The Tories hope they can lie their way back into Downing Street.
In a further acceleration of the general election campaign, the Conservatives launched a poster for the new year urging voters, “Let’s stay on the road to a stronger economy.”
The poster won’t impress the vast majority of people who know their living standards have been falling for years and show no sign of improving.
The average wage is now worth £50 a week less than when the Tories took office. Even the Office for Budgetary Responsibility forecast showed growth weakening before the majority of workers have seen any benefits from the recovery.
The Tories are preparing further attacks. Work and pensions secretary Iain Duncan Smith wants to accelerate benefit “reforms” before the election to stop Labour reversing them if the Tories are chucked out.
He said there would be a “step change” in the roll-out of Universal Credit (UC). In truth, it’s unlikely that Labour has any plans to overturn benefit cuts.
Labour shadow chancellor Ed Balls faced Tory criticism that a Labour government would spend billions extra. He emphasised on Monday that he would not commit to reversing the public sector pay freeze or scrapping council cuts in the first year after the election.
He even rejected topping up NHS pay by the paltry 1 percent recommended by the review body.
He thereby turned his back on the health workers who will strike in January and February over pay.
Last weekend Douglas Alexander, the chair of Labour’s general election strategy, sought to give a left-wing gloss to the party.
He knows that the only way to mobilise supporters is to suggest there will be a real difference if Labour wins.
Alexander said Labour will be “freezing energy bills until 2017”, “putting our young people back to work” and “scrapping the bedroom tax”.
But his list also includes “paying down the deficit”, “cutting business rates” and “controlling immigration fairly”.
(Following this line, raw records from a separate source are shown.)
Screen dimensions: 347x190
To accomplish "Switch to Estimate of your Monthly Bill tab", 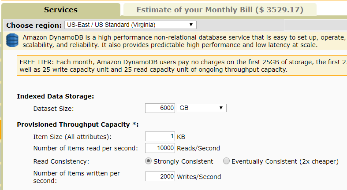I will click(x=220, y=10).
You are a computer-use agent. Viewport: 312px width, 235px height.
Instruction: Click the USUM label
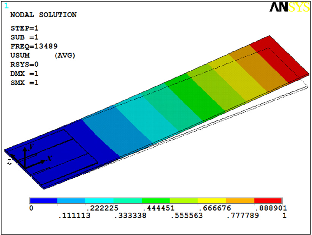[20, 56]
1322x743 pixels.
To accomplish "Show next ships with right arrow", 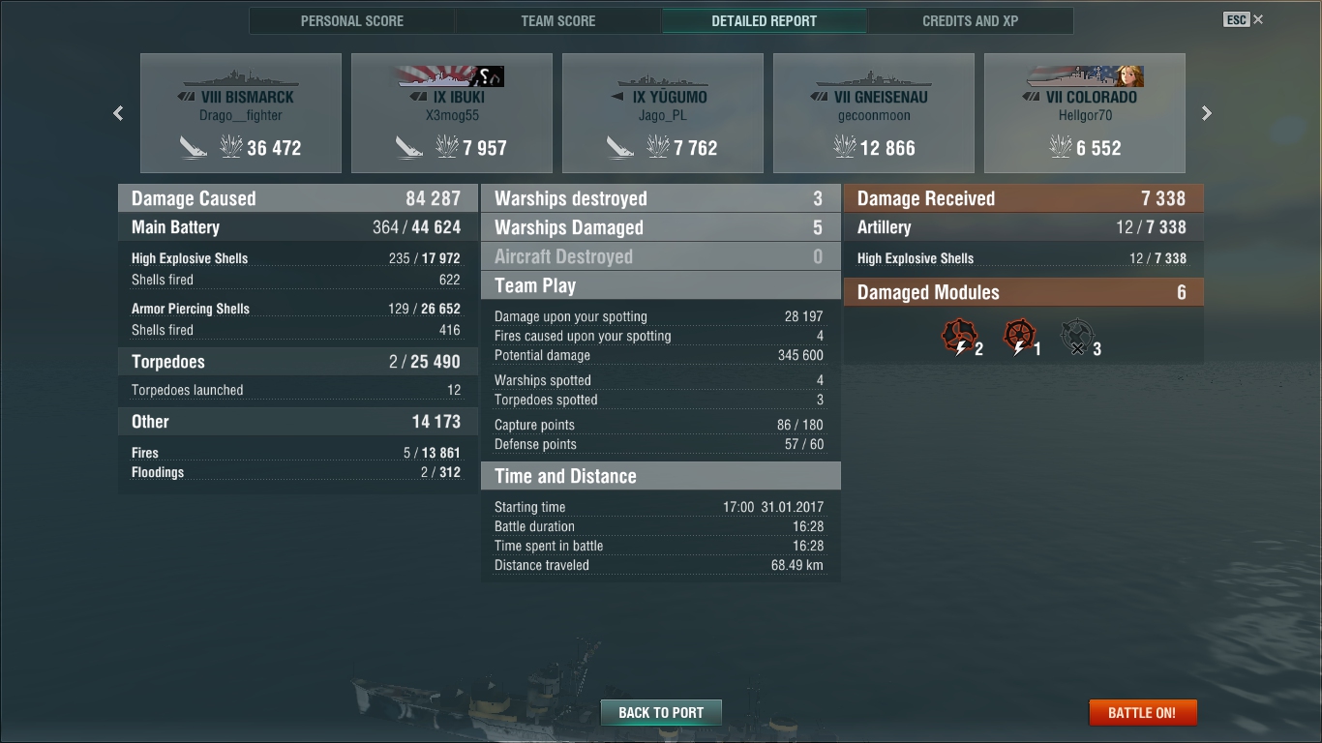I will point(1207,113).
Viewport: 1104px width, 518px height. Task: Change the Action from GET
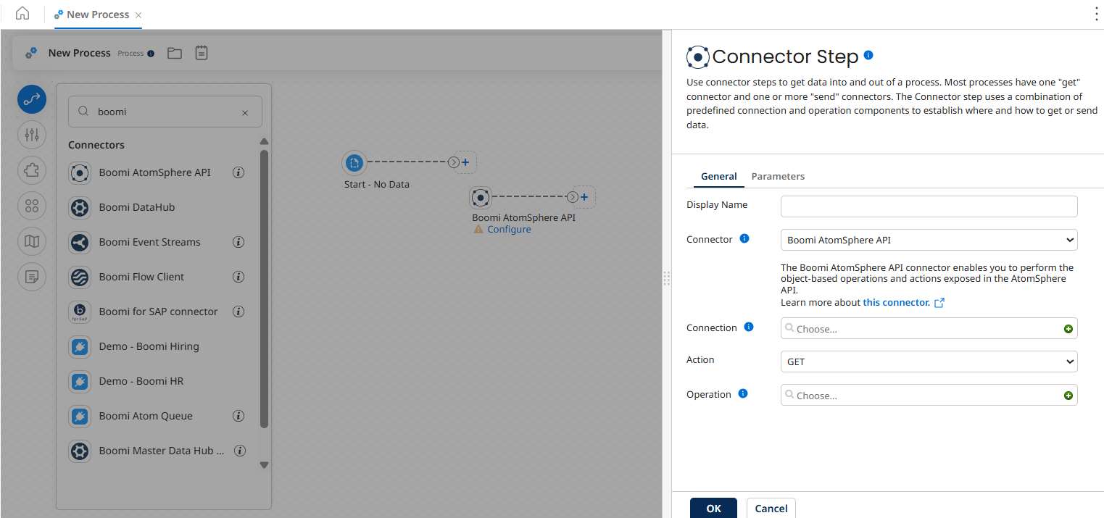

At every stage from now to 7 May, Labour will offer only the most meagre reforms, and no fundamental break from austerity.
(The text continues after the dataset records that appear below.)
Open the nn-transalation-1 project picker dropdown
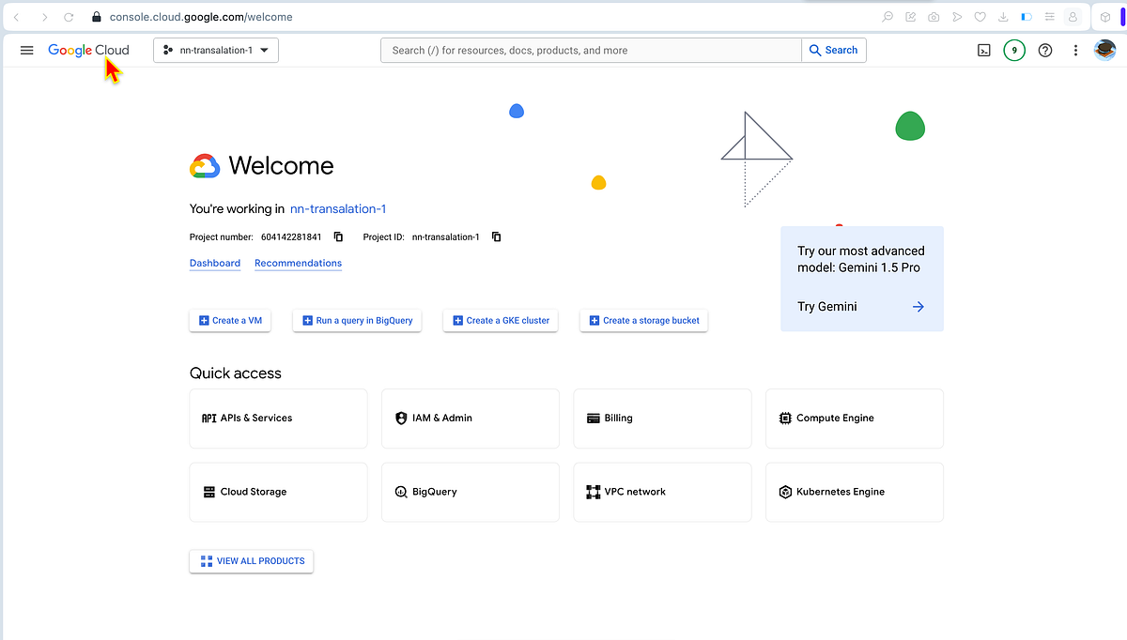This screenshot has height=640, width=1127. click(215, 50)
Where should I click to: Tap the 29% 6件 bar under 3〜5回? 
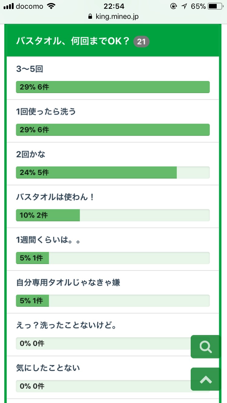tap(113, 87)
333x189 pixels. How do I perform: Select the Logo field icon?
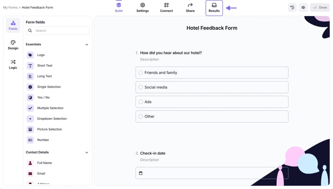(30, 55)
We need a left alternative.
Vote for socialists in May
There will be left candidates in May’s elections.
More than 30 general election candidates have already been agreed by the Trade Unionist and Socialist Coalition (TUSC).
They include Socialist Worker supporters Anne Lemon in Bristol North West, Jenny Sutton in Tottenham, Angela McCormick in Glasgow North, Jon Woods in Portsmouth North and Dave Gibson in Barnsley Central.
The Scottish Socialist Party has also announced it is standing candidates after the SNP refused its offer of a Yes Alliance for May’s elections. Left Unity is also set to stand around 15 candidates across Britain.
Socialist Worker believes there needs to be a much more united left in Britain.
A joint election challenge can be part of building it and attracting the many thousands of people who are presently in no party but want a credible challenge to the main parties from the left.
It’s therefore welcome that TUSC in Scotland and the SSP are seeking agreement about avoiding clashes between them, and in some areas joint Left Unity/TUSC candidates have been selected.
It will not be easy to win big votes for left of Labour candidates. There will be heavy pressure on people to vote Labour to beat the Tories and keep out Ukip.
But it is very important to put forward a real socialist voice at the elections and to prepare for the struggles that will come whoever wins in May.
And vibrant campaigns, drawing in the broadest possible forces, can win respectable votes.